START Exercise materials
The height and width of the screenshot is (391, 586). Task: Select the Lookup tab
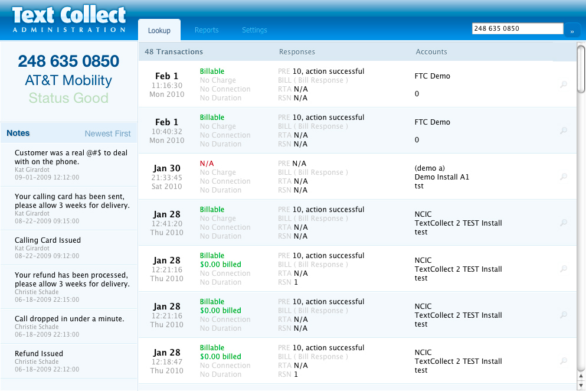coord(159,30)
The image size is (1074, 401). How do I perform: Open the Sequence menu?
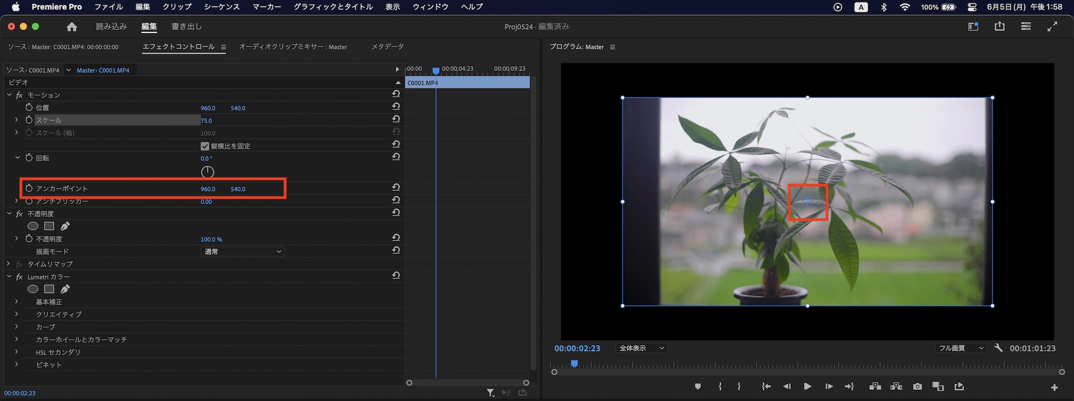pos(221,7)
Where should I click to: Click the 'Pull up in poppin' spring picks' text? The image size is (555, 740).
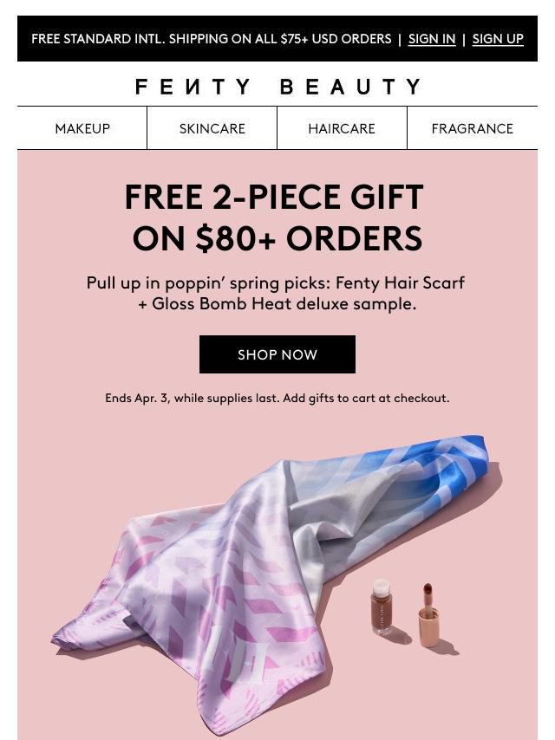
END Exercise materials
START Exercise materials
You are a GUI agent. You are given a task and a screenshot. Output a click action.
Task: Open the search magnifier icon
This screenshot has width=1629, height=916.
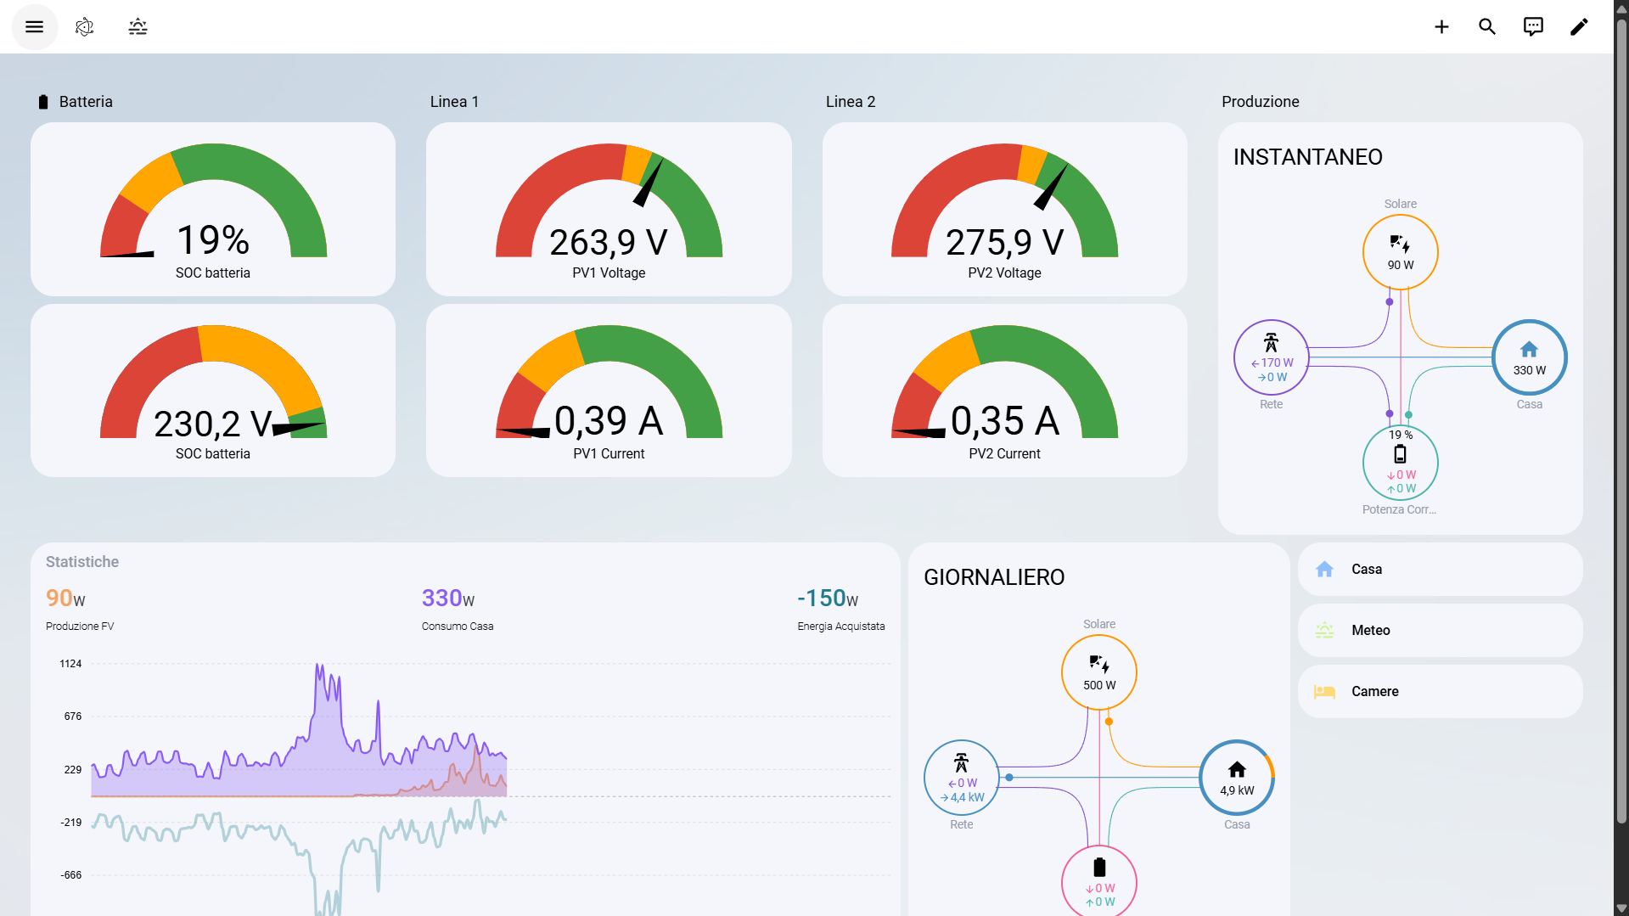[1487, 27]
END Exercise materials
Your instructions:
Given the data above, which lines hold the string "click"? Return them.

Completed exercise:
Where should I click to: Click the 'Pull up in poppin' spring picks' text? The image size is (555, 740).
You are a GUI agent. You are given a task and a screenshot. Output a click action.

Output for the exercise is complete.